*** Material fornecido ***

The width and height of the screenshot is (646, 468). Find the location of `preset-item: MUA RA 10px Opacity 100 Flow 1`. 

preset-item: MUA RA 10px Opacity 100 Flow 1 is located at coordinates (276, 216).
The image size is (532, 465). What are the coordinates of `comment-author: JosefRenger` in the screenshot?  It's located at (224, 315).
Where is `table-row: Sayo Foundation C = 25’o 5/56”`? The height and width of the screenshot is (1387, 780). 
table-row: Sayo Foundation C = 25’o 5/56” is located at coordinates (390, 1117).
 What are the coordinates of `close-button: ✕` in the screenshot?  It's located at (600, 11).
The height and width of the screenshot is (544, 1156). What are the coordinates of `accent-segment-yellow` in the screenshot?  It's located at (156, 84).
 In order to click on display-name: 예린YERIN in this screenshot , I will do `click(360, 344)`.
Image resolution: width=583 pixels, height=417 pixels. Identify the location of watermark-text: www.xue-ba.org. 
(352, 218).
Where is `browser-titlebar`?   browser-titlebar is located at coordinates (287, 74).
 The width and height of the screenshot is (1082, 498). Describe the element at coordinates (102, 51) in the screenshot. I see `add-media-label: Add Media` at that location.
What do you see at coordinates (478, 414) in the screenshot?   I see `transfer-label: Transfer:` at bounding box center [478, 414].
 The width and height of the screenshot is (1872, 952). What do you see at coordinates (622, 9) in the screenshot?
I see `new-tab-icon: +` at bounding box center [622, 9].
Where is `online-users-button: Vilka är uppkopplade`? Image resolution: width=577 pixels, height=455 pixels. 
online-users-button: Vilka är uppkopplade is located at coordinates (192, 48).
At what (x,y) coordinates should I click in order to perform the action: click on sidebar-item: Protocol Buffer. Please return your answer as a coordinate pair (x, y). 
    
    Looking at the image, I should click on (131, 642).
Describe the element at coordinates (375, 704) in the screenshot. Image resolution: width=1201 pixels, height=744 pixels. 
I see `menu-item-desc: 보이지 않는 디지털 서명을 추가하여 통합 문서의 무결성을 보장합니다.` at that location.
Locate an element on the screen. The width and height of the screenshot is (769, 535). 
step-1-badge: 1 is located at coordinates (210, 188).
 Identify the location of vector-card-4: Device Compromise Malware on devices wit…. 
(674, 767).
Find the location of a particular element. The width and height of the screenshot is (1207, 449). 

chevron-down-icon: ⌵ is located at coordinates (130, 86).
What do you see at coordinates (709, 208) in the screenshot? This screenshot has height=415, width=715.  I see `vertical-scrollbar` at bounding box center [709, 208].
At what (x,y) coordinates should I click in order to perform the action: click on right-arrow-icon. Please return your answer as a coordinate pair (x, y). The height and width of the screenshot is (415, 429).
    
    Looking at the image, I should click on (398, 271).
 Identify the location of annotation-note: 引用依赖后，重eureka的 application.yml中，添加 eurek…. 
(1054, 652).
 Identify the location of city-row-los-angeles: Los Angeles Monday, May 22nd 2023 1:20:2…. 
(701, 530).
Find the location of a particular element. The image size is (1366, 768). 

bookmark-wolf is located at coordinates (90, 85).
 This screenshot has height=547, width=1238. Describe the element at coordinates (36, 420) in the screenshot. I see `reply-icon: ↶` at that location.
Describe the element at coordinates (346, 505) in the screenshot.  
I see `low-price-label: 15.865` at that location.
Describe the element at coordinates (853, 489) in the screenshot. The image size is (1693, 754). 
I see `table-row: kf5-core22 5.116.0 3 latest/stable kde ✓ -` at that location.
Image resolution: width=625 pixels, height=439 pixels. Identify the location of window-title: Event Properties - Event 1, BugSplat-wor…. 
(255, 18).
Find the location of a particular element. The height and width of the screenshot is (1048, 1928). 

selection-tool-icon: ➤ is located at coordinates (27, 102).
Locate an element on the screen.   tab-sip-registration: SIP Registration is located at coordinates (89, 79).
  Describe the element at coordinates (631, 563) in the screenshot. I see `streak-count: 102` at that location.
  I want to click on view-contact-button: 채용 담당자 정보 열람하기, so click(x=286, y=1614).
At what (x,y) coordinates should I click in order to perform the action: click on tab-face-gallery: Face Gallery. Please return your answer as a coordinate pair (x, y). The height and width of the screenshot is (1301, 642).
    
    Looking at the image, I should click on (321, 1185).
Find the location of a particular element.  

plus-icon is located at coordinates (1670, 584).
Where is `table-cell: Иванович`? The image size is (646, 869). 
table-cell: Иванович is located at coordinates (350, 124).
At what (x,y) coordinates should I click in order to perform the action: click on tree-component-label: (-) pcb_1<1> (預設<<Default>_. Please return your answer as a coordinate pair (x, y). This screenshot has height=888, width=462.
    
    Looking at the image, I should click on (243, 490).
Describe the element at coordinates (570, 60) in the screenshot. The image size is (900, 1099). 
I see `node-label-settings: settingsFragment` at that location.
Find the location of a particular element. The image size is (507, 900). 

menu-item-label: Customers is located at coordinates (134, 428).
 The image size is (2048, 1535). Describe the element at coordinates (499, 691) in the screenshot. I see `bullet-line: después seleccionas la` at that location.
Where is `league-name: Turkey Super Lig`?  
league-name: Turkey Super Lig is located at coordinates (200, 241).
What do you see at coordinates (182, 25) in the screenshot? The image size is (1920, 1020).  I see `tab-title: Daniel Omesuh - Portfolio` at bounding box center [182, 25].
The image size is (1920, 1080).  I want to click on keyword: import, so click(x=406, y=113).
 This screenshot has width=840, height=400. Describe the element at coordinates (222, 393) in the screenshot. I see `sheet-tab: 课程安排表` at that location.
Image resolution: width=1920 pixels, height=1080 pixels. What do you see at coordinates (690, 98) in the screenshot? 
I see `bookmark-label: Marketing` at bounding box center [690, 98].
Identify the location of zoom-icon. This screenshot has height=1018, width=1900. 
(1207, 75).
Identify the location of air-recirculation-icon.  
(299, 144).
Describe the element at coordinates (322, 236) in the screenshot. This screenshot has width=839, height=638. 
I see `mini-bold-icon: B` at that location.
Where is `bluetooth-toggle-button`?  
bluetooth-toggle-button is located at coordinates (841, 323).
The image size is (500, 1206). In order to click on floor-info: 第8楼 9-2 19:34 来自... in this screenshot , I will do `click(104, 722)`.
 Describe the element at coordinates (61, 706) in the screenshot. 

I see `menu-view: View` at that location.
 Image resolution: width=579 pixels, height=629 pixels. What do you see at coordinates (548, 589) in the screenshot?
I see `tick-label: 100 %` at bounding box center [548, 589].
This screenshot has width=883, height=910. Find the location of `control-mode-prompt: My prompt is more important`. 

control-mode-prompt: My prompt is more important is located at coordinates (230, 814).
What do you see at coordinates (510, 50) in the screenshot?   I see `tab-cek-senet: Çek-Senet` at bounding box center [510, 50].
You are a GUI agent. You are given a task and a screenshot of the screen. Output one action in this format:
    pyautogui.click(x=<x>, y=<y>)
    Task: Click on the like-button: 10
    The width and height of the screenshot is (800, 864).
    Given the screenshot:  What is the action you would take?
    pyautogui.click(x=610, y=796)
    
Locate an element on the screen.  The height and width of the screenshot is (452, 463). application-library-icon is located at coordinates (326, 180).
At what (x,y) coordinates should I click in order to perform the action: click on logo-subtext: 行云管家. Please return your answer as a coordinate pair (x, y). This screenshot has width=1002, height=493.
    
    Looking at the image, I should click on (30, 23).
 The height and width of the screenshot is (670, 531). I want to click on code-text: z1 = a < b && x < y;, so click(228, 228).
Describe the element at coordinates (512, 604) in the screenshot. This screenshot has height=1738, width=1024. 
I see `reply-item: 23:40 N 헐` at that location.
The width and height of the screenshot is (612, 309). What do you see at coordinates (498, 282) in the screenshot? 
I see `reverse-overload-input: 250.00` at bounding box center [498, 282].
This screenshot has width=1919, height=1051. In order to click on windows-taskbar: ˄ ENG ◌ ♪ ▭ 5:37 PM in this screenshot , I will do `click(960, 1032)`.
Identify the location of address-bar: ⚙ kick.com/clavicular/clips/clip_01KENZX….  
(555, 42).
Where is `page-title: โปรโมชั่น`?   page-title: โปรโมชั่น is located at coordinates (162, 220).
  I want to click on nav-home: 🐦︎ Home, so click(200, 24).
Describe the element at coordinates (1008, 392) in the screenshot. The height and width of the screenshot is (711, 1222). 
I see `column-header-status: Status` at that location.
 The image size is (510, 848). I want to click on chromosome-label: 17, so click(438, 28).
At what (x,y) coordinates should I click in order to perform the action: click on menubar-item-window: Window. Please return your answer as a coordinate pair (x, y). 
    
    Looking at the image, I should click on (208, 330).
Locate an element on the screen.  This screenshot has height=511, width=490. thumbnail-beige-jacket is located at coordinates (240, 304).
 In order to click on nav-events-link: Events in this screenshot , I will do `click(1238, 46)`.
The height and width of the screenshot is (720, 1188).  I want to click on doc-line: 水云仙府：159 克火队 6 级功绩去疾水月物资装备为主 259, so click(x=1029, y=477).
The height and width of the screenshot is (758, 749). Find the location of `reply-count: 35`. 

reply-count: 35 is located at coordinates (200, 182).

***

> **Tarefa**:
Você pode transcrever, sem nenhuma alteração, o material desde a primeira linha até a linha que contém "(352, 218).", incluindo as duas?

> **Resolução do exercício**:
The width and height of the screenshot is (646, 468). Find the location of `preset-item: MUA RA 10px Opacity 100 Flow 1`. 

preset-item: MUA RA 10px Opacity 100 Flow 1 is located at coordinates (276, 216).
The image size is (532, 465). What are the coordinates of `comment-author: JosefRenger` in the screenshot?  It's located at (224, 315).
Where is `table-row: Sayo Foundation C = 25’o 5/56”`? The height and width of the screenshot is (1387, 780). 
table-row: Sayo Foundation C = 25’o 5/56” is located at coordinates (390, 1117).
 What are the coordinates of `close-button: ✕` in the screenshot?  It's located at (600, 11).
The height and width of the screenshot is (544, 1156). What are the coordinates of `accent-segment-yellow` in the screenshot?  It's located at (156, 84).
 In order to click on display-name: 예린YERIN in this screenshot , I will do `click(360, 344)`.
Image resolution: width=583 pixels, height=417 pixels. Identify the location of watermark-text: www.xue-ba.org. 
(352, 218).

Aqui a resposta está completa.